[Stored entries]
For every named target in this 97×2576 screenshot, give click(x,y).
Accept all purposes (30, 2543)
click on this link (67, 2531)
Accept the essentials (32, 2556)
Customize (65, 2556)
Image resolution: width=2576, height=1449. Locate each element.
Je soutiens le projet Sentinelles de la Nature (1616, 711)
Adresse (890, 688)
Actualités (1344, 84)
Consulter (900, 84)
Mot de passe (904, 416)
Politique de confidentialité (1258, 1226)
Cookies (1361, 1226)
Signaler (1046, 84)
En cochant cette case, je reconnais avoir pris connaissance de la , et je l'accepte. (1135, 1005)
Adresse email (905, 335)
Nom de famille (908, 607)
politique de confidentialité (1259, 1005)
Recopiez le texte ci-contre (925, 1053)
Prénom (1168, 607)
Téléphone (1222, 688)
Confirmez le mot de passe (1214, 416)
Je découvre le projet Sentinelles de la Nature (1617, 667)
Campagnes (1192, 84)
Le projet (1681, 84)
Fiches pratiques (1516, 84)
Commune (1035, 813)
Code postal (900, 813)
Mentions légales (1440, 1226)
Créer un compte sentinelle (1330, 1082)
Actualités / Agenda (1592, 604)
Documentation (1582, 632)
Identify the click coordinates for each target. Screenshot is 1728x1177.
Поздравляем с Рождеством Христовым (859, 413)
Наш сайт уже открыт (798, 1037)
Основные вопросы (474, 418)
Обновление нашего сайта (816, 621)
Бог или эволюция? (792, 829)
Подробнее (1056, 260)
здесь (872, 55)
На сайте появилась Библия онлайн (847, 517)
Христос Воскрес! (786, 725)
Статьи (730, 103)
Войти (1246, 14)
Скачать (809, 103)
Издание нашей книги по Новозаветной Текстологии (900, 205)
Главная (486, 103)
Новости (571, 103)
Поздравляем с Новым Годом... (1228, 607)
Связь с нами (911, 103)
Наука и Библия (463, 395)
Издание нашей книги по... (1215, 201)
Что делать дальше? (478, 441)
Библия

- _What you should do_:
One stretch of the lines above is wanted, from the line that contains "click on this link (67, 2531)" through the line that contains "En cochant cette". Output it exactly.

- _Exercise response_:
click on this link (67, 2531)
Accept the essentials (32, 2556)
Customize (65, 2556)
Image resolution: width=2576, height=1449. Locate each element.
Je soutiens le projet Sentinelles de la Nature (1616, 711)
Adresse (890, 688)
Actualités (1344, 84)
Consulter (900, 84)
Mot de passe (904, 416)
Politique de confidentialité (1258, 1226)
Cookies (1361, 1226)
Signaler (1046, 84)
En cochant cette case, je reconnais avoir pris connaissance de la , et je l'accepte. (1135, 1005)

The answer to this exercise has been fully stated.